Meridian accepts HTTP/2 connections from downstream clients and translates them to HTTP/1.1 for upstream backends. This is the most common deployment pattern — modern browsers and clients use HTTP/2, while many backend services still speak HTTP/1.1.

Protocol Negotiation

HTTP/2 is negotiated via ALPN (Application-Layer Protocol Negotiation) during the TLS handshake. Meridian advertises both h2 and http/1.1. After the handshake, the negotiated protocol determines which connection handler runs:

  • ALPN = h2handle_h2_connection (HTTP/2 handler)
  • ALPN = http/1.1 or none → handle_connection (HTTP/1.1 handler)

HTTP/2 over plain TCP (h2c) is also supported for testing and internal deployments.

Stream Multiplexing

Unlike HTTP/1.1 which processes requests sequentially, HTTP/2 multiplexes multiple streams on a single connection.
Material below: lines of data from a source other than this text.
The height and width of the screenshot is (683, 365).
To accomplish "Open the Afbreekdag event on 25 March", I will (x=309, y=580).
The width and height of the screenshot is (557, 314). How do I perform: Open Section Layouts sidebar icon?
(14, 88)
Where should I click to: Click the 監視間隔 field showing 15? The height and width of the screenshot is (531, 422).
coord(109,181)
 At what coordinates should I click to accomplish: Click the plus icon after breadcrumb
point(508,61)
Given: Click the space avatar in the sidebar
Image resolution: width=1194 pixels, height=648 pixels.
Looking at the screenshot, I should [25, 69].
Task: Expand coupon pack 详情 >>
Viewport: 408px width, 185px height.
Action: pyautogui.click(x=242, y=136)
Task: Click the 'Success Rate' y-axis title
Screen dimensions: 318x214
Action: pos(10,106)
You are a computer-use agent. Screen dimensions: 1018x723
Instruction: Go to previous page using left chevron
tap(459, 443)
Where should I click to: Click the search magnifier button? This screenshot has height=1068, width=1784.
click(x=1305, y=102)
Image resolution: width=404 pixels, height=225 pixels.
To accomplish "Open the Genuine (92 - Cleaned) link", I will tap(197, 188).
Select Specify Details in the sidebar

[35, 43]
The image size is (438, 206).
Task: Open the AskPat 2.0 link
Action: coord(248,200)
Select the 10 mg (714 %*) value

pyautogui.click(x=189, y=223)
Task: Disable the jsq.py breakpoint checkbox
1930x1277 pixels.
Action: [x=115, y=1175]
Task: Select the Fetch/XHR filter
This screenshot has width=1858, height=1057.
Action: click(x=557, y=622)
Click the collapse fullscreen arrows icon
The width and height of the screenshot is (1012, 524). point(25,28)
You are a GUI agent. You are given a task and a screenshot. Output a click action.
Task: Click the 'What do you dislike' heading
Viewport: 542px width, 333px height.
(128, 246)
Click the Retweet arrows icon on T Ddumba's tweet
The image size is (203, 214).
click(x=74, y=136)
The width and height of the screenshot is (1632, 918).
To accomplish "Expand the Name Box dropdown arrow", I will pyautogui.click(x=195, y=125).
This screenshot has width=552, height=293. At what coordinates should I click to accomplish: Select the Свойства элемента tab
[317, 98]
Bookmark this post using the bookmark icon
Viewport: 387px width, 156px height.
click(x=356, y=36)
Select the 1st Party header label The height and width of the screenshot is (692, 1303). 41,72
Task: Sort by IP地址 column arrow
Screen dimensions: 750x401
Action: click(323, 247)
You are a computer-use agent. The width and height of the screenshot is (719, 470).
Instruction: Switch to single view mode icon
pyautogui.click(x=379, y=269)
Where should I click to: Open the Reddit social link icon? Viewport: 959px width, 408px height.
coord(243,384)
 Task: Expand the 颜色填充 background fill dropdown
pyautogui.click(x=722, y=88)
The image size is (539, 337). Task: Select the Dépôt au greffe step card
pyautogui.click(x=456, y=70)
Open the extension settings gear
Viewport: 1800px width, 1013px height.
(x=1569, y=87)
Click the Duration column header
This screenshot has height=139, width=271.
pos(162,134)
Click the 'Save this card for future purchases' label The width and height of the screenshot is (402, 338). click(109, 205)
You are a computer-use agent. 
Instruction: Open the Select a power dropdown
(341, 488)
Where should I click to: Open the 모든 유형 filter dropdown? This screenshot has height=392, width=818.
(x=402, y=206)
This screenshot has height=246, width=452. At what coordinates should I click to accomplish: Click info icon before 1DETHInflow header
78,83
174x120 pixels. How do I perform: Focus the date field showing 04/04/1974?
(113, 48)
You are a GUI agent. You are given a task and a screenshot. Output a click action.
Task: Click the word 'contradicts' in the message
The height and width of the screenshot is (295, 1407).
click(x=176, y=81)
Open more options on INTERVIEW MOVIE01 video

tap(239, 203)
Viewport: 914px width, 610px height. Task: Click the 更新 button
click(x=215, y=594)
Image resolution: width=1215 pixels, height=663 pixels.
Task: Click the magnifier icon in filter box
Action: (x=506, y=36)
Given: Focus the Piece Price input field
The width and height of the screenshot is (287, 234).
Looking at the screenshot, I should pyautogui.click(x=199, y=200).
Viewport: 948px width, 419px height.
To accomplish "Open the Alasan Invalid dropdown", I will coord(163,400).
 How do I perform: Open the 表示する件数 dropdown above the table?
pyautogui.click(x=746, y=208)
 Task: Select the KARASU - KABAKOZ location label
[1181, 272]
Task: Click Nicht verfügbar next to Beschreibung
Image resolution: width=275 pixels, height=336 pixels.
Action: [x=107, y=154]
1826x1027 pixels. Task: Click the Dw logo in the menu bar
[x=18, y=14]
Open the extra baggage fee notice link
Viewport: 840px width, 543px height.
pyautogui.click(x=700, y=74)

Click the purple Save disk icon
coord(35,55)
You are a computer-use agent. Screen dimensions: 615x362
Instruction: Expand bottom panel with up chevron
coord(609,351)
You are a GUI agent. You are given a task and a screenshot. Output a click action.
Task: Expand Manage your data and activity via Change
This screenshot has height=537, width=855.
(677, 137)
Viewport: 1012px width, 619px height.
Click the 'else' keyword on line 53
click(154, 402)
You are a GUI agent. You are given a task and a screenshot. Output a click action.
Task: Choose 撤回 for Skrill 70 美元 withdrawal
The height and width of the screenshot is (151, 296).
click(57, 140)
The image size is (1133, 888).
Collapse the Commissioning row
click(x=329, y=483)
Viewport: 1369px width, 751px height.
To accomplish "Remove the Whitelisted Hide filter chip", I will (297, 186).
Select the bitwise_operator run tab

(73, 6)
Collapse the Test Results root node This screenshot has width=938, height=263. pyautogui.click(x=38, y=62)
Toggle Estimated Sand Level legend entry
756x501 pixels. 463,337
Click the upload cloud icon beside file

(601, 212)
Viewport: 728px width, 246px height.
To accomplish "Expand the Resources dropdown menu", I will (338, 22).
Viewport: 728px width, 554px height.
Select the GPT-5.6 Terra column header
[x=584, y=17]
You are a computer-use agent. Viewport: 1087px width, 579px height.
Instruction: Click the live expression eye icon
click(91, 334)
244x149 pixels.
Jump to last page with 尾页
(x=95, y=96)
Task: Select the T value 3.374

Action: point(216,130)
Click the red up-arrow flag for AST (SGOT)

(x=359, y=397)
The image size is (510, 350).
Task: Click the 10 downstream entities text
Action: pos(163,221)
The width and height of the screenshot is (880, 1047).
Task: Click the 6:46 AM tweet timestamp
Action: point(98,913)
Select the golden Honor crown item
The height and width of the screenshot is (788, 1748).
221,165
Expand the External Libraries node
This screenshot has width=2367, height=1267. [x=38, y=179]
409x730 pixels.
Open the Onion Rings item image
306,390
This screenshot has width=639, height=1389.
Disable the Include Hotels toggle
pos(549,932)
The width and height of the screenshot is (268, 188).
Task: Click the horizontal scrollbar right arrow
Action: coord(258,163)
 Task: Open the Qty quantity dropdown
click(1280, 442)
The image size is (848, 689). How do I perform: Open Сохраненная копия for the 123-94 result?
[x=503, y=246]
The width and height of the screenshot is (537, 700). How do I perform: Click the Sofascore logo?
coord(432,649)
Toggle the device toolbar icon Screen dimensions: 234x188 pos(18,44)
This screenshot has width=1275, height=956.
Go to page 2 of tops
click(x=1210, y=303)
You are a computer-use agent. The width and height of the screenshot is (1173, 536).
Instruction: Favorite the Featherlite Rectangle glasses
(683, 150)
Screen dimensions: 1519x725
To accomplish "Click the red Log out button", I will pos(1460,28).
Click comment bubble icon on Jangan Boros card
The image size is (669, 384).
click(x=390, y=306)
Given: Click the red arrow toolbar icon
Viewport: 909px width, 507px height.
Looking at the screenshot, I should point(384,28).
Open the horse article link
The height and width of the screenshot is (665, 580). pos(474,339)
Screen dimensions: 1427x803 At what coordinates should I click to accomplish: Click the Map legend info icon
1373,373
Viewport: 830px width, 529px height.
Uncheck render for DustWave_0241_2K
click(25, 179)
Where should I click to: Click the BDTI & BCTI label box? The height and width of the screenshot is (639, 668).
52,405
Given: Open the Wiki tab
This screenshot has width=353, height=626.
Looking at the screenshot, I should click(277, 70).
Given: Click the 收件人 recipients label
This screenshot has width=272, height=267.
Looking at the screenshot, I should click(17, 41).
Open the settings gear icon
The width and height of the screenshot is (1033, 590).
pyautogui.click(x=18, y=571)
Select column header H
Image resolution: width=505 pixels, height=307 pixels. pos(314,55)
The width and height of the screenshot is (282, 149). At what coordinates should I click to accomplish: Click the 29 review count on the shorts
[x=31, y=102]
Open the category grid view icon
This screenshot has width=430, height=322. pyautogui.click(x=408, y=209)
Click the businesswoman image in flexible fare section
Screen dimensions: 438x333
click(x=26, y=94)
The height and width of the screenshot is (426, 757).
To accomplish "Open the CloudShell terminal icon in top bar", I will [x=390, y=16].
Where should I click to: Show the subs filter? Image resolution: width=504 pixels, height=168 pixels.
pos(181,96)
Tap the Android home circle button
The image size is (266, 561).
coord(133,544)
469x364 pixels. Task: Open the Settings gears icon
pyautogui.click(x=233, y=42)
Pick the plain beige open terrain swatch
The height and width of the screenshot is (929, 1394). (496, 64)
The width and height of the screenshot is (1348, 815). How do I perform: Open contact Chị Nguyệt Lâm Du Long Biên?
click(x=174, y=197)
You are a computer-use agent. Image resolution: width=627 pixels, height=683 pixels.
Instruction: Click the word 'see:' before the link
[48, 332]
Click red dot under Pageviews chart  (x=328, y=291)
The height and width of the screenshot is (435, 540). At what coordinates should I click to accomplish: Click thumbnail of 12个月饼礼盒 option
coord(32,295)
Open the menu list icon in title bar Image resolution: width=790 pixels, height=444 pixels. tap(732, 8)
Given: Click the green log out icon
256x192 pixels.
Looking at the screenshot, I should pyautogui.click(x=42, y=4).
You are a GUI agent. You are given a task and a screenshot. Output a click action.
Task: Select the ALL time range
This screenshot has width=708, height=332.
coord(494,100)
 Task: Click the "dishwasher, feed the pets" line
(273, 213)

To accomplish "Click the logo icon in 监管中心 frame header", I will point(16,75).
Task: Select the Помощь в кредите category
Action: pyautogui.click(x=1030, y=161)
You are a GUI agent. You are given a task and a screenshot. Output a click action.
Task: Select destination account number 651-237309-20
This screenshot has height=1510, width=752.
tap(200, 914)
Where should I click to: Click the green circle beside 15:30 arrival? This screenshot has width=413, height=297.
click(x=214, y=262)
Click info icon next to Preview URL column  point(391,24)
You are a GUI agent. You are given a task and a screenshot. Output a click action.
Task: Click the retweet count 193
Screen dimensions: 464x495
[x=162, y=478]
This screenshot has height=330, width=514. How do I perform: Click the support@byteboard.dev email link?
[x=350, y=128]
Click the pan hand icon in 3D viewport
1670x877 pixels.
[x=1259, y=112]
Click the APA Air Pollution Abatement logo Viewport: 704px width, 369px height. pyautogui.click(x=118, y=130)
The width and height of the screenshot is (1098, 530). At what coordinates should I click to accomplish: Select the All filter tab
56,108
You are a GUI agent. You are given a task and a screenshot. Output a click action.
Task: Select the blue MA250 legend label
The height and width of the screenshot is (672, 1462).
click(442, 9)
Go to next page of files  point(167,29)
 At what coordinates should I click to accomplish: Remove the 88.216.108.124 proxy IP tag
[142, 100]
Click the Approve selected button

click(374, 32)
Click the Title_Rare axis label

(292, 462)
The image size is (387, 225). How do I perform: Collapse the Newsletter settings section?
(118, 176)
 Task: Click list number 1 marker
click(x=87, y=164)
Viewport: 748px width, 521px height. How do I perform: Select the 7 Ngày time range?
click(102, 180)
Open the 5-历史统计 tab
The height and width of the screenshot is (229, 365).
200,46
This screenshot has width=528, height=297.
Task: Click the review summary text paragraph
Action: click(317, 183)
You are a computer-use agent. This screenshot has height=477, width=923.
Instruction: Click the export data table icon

Each stream is handled in its own Tokio task:

Client ──── h2 connection ───── Meridian
               ├── stream 1 ──→ task 1 ──→ upstream A (HTTP/1.1)
               ├── stream 2 ──→ task 2 ──→ upstream B (HTTP/1.1)
               └── stream 3 ──→ task 3 ──→ upstream A (HTTP/1.1)

Protocol Translation (h2 → h1)

For each HTTP/2 stream, the handler:

  1. Extracts the request — method, URI, headers from the h2 HEADERS frame
  2. Reads the body — from the h2 RecvStream with flow control
  3. Translates headers:authority pseudo-header becomes the Host header, hop-by-hop headers are stripped
  4. Forwards as HTTP/1.1 — standard request line + headers + body to the upstream
  5. Reads the HTTP/1.1 response — status, headers, body from upstream
  6. Translates back to h2 — builds an h2 Response, sends HEADERS + DATA frames

Flow Control

The h2 crate handles HTTP/2 flow control automatically. When the client sends body data, the handler releases flow control capacity after reading each chunk, allowing the client to send more data.

Connection Reuse

The h2 handler uses the same connection pool as HTTP/1.1. Upstream connections are checked out from the pool before each request and returned after the response, regardless of which downstream protocol the client used.